Online shoppers express annoyance during Christmas rush
10 December 2010 - 09:28 by Mike Price
Research suggests that a quarter of people shopping online over the Christmas period can become frustrated, despite the fact that they are not having to brave the high street and can enjoy retail from the comfort of their home.
This analysis has come about by a study of Twitter feeds by Tealeaf, over the year's busiest days for online shopping, which came in quick succession this month.
By looking at the types of posts which were being made on the microblogging site it was able to determine that 24 per cent of people who were carrying out safe shopping online on these days, were complaining about their experiences in tweets.
The biggest issue which users of Twitter ranted about was the inability to finalise orders after spending time carefully filling their virtual shopping baskets with goods for the festive season.
On both Black Friday and Manic Monday, the Twittersphere was awash with conversations about safe shopping online, with more than a 200 per cent increase in mentions of e-commerce on these two key days.
What is most interesting is Tealeafs assertion that, although many people were complaining, the actual percentage of people who grumble about online shopping on Twitter did not change. This implies that many people are dissatisfied with their experience, even when the market is at its peak.
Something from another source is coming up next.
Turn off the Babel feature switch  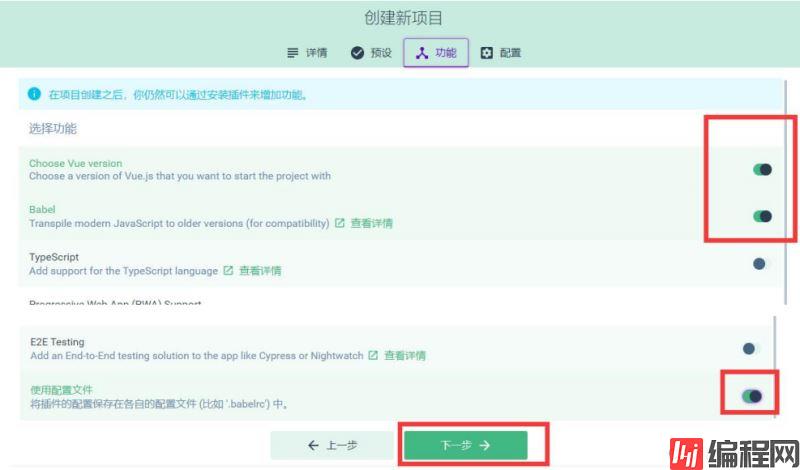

Tealeaf's Geoff Galat, said that the use of social networking sites like Twitter was allowing retailers to get a clearer picture of the way in which consumers are responding to specific online outlets. Poorly designed websites, voucher codes which do not work and other annoyances could cost global economies billions each year, according to Mr Galat.
Ten per cent of Christmas tweeters said that they had got a good deal while buying gifts online and the majority who spoke positively mentioned the fact that it is more convenient than visiting the high street.